シェークスピアの「リア王」に自分の人生を重ね合わせ、シニア劇団で演じることで、人生の許しを乞(こ)おうとしています。非常にタフな精神のいる役だなと感じました。そして、演劇一本を立ち上げるパワーが必要な作品で、なんという挑戦的な話だろうと思いました。
人生を一度あきらめているような人物で、リアを演じることでしか、外界と接点を持てなくなっているような役なので、生きたいという思いを心に秘めて、人と交わらない緊張感が大変でした。自分は生きることを許されていないと自認している男で、リアを演じ切ることで、贖罪を果たそうとしている。こういう野心作は初めてで、なかなか大変でしたね。しかし、本当の演劇のように稽古(けいこ)を日々重ねてくださったので、シニア劇団が本当に自分のコミュニティーのように感じられるところまでなれたのはうれしかったですね。
--今まで脚本作品でタッグを組まれてきた大森さんと、今回脚本・監督でご一緒されていかがですか。
原作はありますが、シナリオ化が大森さんなので、いろんなシーンの要求がはっきりしている半面、とても深いイメージに基づいて演出されるので、理想が高く、期待に応えられたかどうか。でも感動的なシーンはたくさんあります。

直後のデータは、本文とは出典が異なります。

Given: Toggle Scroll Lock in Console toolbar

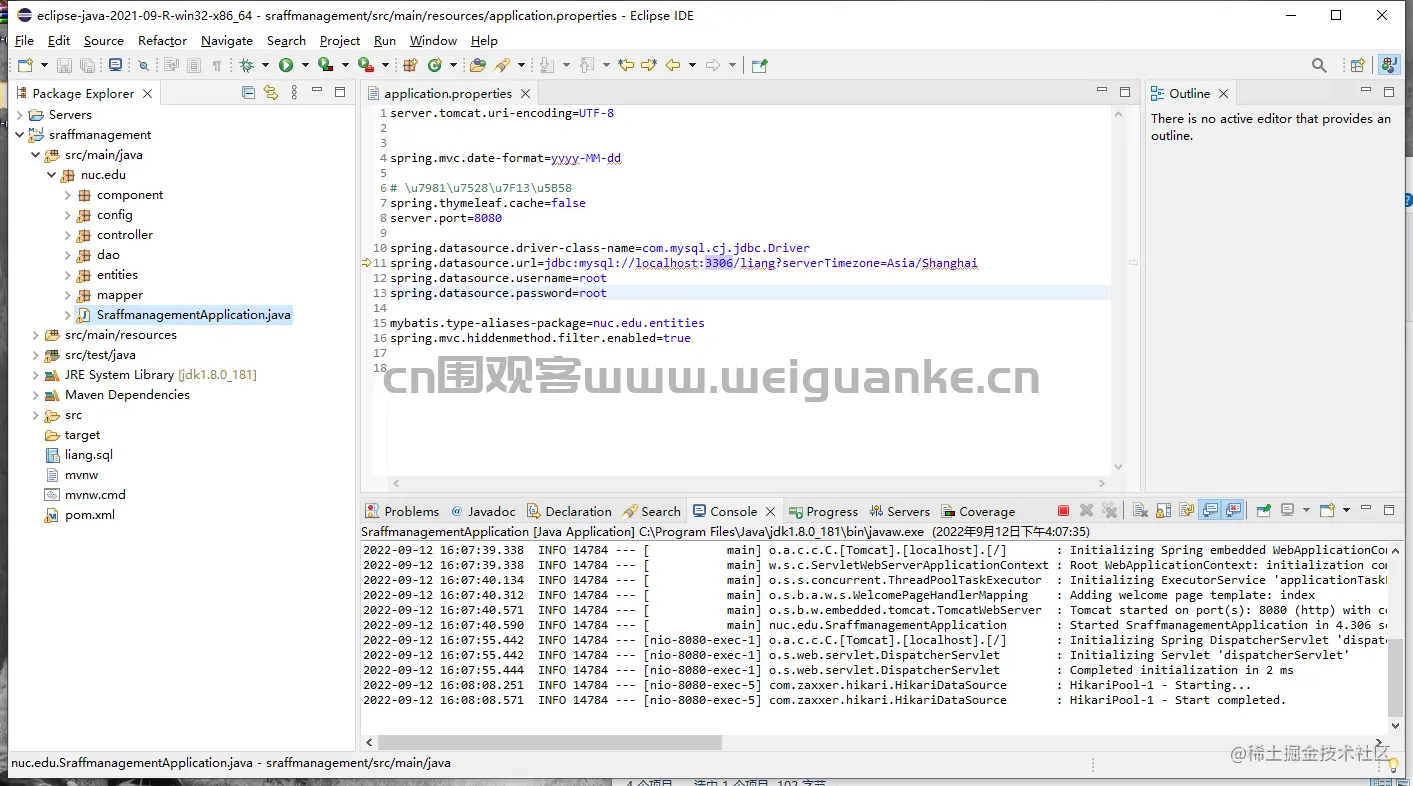Looking at the screenshot, I should pyautogui.click(x=1163, y=511).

普通のプロが毎晩演じる公演というより、役者を辞めた人間が一夜限りで演じる一世一代のもので、なおかつそれが、自分の罪の贖罪になっていく、そこが難しかったところですね。
--視聴者の皆様へのメッセージ
さまざまなシニア世代の生き直し、再生していこうという思いが、時に切なく美しい話だと思います。